By tracing back as far as the marsupials and monotremes they found a relationship between the presence or absence of an appendix, and the morphology of the cecum to which it is attached. Marsupials and monotremes with an appendix possessed a long tapering cecum or a small appendix/appendix-like cecum, while monotremes with a rounded or cylindrical cecum were not found to have an appendix. Additionally, they say, several species possessed a possible appendix in the absence of any apparent cecum. So it is sometimes difficult to decide whether the cecum evolved as an expansion of the appendix, or vice versa. The cecum and appendix may be co-evolving. If so, it might be sensible to consider the two structures together, as an evolutionary module – the ceco-appendicular complex.

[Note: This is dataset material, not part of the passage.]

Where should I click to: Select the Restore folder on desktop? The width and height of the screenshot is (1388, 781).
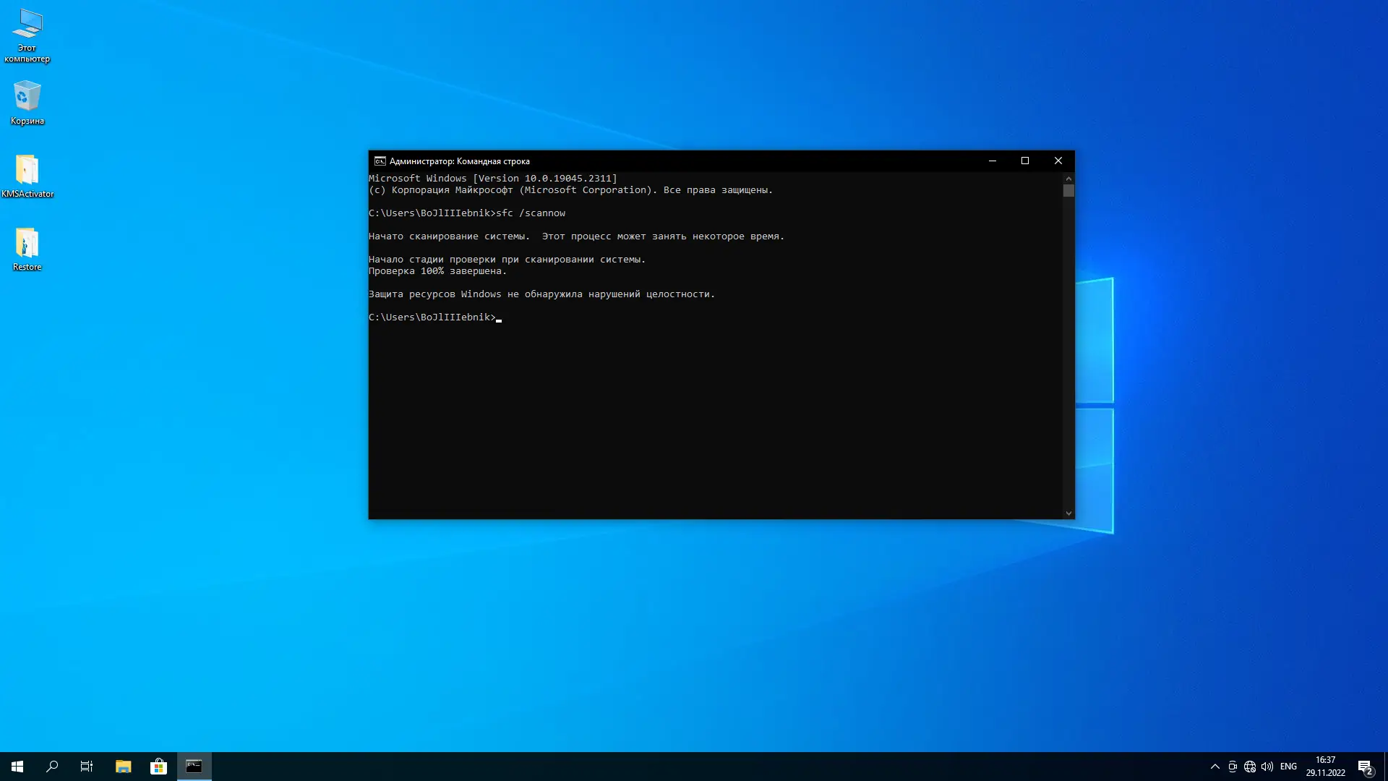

They specifically set out to test whether or not ecological factors that could affect the incidence of gastro-intestinal infection had influenced the evolution of the appendix. Although they could find no direct link between presence or size of the appendix and a number of dietary, ecological or social characters they did find strong links between ecology and the morphology of the cecum as a whole. They report that relative cecal length correlated with mean group size and was inversely related to habitat breadth. They suspect that species who live in large groups or who use a narrow range within a habitat may be at prolonged risk of communicable diseases and pathogens due to their increased proximity to each other. The preservation of a functional protective microbiome may be more challenging, they say, in such groups. So, the ceco-appendicular complex, which is richly-endowed with lymphoid tissue, they argue, may have evolved as an adaptive immune response to pathogen avoidance in species with large group sizes and/or narrow habitat breadth, as well as a refuge for benign microbes.